● Material provided:

:::

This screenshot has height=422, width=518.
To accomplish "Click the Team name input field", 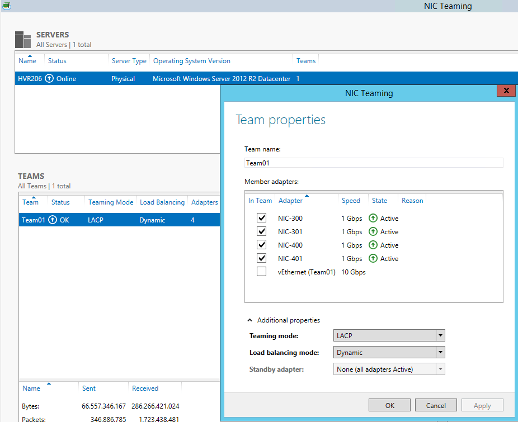I will pyautogui.click(x=374, y=163).
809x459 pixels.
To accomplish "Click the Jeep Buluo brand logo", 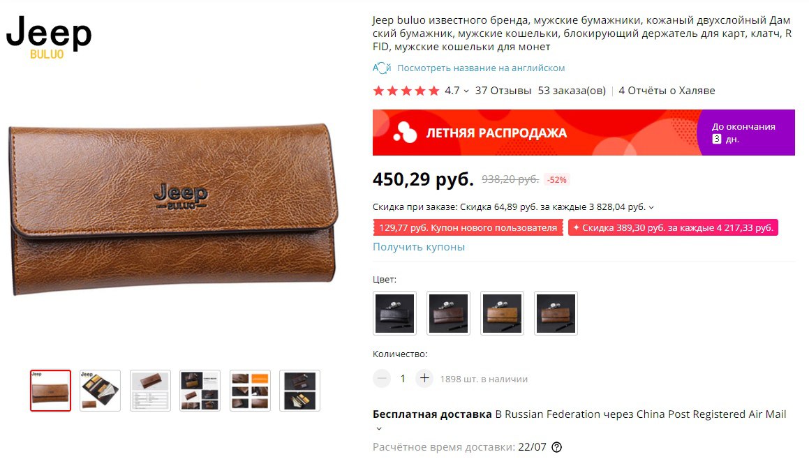I will [48, 37].
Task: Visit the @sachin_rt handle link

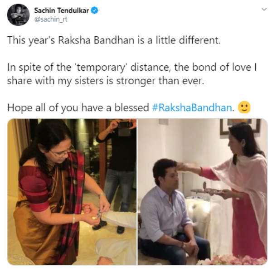Action: 51,19
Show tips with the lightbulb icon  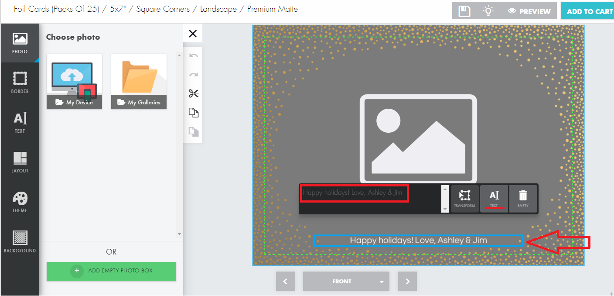488,11
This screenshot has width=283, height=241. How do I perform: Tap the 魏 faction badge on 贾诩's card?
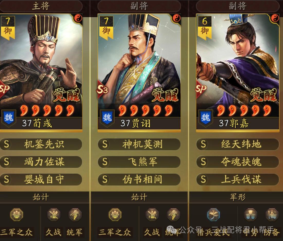point(107,118)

:::

Can you return, word for word, the entries from the line with "This screenshot has width=283, height=241." up to and including the last line of the entries, with the pictures left out?

This screenshot has width=283, height=241. How do I perform: Tap the 魏 faction badge on 贾诩's card?
point(107,118)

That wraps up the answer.